Riding on the bus to the starting gate, though, she began to squint, to feel a tightening in her head—the beginning of a migraine.

All alone in a sea of runners and half-a-million spectators, she wasn’t even able to find an Advil to take the edge off the drumbeat of intensifying pain.

The starting gun fired. And Gwen was struck by the noise as she began to run. Well-wishers cheering. Rock music roaring from speakers.

She kept her pace slow as she schemed: I won’t look at my watch. If I take little sips of water, just little ones, I can hold off dehydration without throwing up.

Her husband, Gabe, found her at mile 21 and asked how she was doing. If I say it out loud, I might give up, she thought. So she shook her head and kept running. She started to cry then, and it made the migraine worse. Don’t cry. You’re at Boston. Must finish.
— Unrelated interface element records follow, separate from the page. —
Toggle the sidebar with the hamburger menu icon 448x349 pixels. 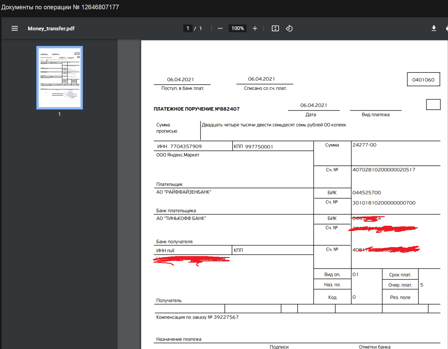[15, 28]
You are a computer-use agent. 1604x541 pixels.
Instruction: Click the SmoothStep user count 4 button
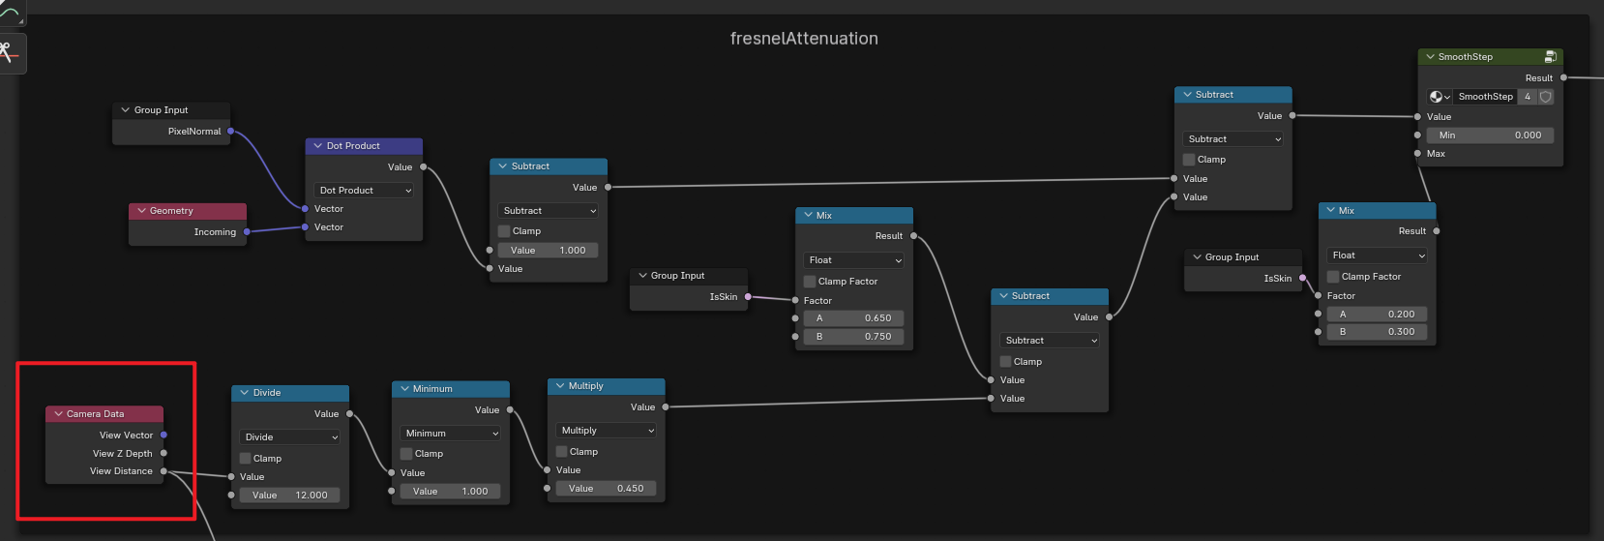pos(1528,97)
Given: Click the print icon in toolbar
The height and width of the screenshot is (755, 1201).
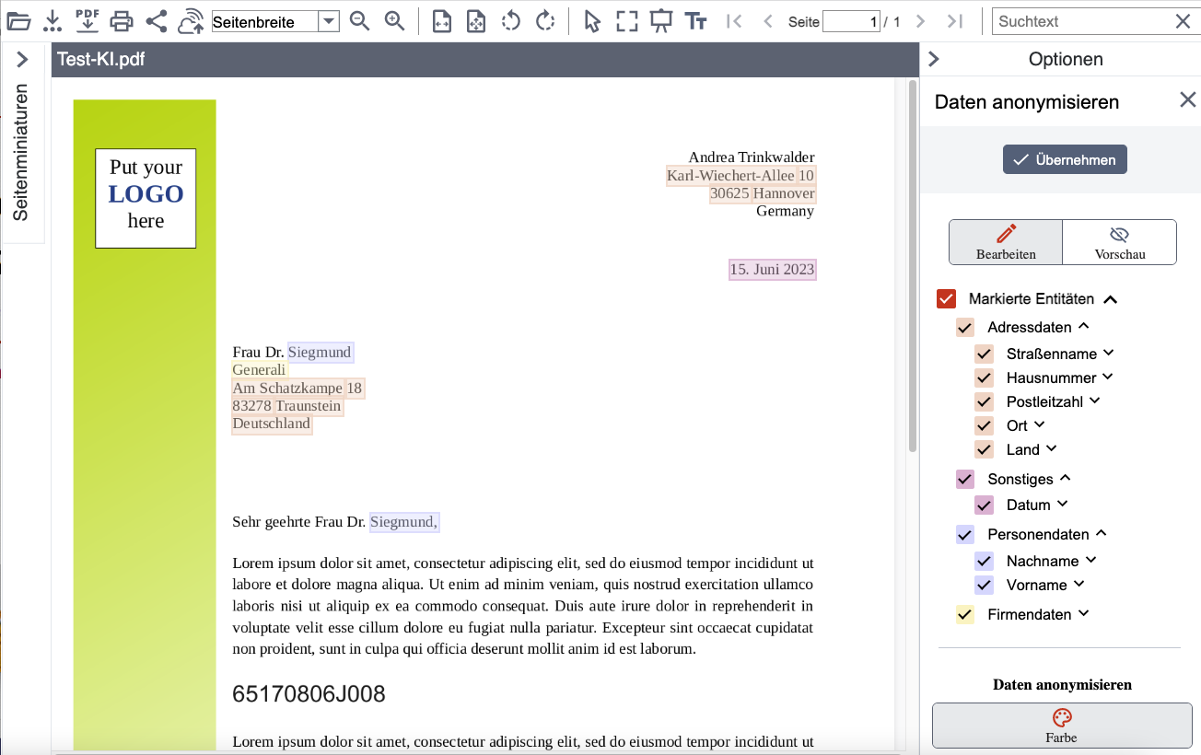Looking at the screenshot, I should click(x=122, y=21).
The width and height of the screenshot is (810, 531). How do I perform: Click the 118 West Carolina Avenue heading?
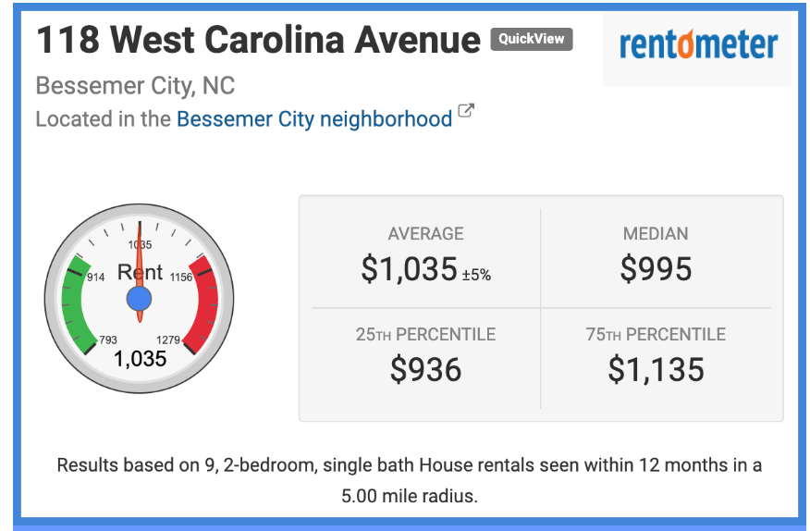(258, 40)
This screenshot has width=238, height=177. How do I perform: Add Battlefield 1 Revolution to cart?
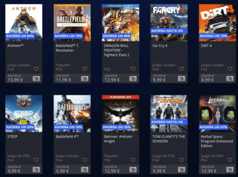pyautogui.click(x=84, y=78)
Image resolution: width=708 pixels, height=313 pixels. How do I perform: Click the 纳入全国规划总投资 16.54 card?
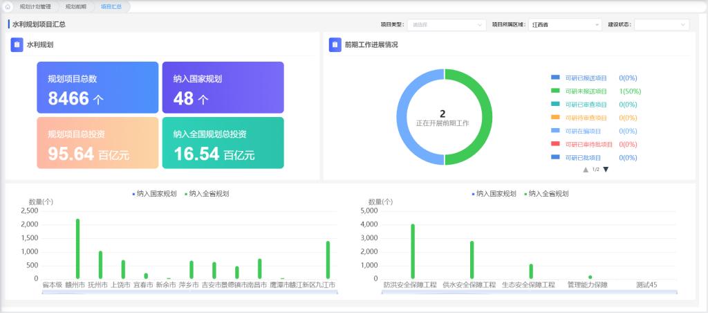(x=223, y=143)
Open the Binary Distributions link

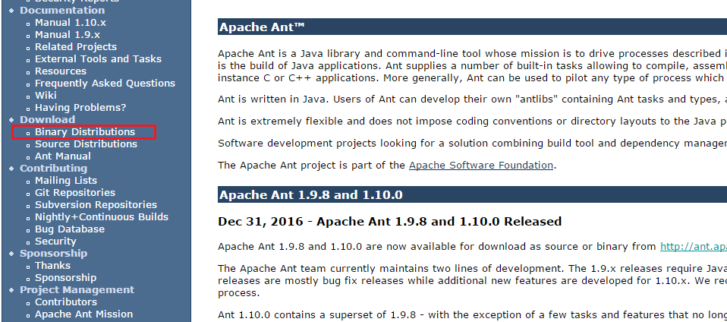point(85,132)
At 3 hours, 38 minutes and 39 seconds, Gwen crossed the finish line—with her personal best time.

I’ve seen Gwen’s determination before. As a young mom in 2004, she started her own freelance graphic design business, scared out of her mind.

A career counselor had told her bluntly: I don’t see you working for yourself. You are not a salesperson. You are not cutthroat or competitive. Gwen knew this was true.

But when a caregiver saw her son Luke crawl before she did, Gwen left behind the long hours of her steady corporate position and took the leap. She had one committed client, an opera company. I contacted her the next day, and she had her second job, designing this magazine. Six years later, her business continues to thrive.

Today, one-third of all new U.S. small businesses are one-person operations. Experts cite contributing factors, such as lower technology costs and the rise of dual-career families. And many speculate that it will be the grit of consul­tants like Gwen and startup entrepreneurs, such as those we introduce in our feature article, that propel our country forward to recovery. Race on.